A year later, it was discovered that Ms Hawkins was still using a Laser card linked to his account and subsequent investigations revealed that she had "proceeded up Fifth Avenue in New York and Bond Street in London like a whirlwind with a credit card".
In a "veritable orgy of spending", she lavished hundreds of thousands of euro on an apartment in New York, on race horses and their costly maintenance, designer shoes and handbags, clothes and jewellery, exotic holidays and fancy restaurants.
During the trial, Ms Hawkins chose not to take the witness stand.
The defence attempted to explain her conduct away by saying that nobody had told her to stop, that there were no checks or balances being done on her book-keeping and that this spending, in any case, had been done for the benefit of Mr Clayton himself.
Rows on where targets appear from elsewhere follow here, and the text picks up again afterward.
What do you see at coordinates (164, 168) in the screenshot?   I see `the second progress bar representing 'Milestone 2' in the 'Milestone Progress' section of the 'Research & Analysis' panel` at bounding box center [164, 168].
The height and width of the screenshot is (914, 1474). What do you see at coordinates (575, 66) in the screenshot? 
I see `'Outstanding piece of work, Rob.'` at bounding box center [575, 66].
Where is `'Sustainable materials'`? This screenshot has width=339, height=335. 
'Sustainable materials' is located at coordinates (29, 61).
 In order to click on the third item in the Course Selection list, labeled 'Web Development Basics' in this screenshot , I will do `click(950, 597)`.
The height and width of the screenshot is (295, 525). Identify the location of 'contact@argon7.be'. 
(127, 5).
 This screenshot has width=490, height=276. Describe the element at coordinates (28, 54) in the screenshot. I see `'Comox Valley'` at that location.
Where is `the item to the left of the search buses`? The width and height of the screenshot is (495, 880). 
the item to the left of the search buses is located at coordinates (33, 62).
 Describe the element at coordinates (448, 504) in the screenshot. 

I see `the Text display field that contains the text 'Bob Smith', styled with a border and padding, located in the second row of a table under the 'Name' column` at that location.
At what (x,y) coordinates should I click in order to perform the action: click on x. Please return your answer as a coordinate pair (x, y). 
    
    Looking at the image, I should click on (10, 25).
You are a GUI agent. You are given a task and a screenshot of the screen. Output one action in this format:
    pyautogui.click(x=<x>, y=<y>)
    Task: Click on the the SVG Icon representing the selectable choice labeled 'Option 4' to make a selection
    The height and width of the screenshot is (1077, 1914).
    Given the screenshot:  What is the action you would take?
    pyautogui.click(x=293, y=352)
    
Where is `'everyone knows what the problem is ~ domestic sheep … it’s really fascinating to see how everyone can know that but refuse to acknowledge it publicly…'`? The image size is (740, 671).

When he took the stand, however, the quietly spoken musician -- who describes himself as an intensely private man -- was emphatic. He had never given Carol Hawkins permission to use his money for her own purposes.
"I bought the things I liked to have around me. She bought cornflakes," was how he put it.
After the hearing yesterday, Adam Clayton left the courthouse and made a beeline to where some members of the jury were standing outside to offer a personal 'thank you' to them, shaking their hands.
He then had a brief word for the media, saying he welcomed the outcome of the trial.
"I wish to thank the jury, An Garda Siochana and all those involved with the case," he said.
"I'd like to thank all of my family, friends and colleagues for their support," Mr Clayton added, before walking away in the direction of a waiting taxi.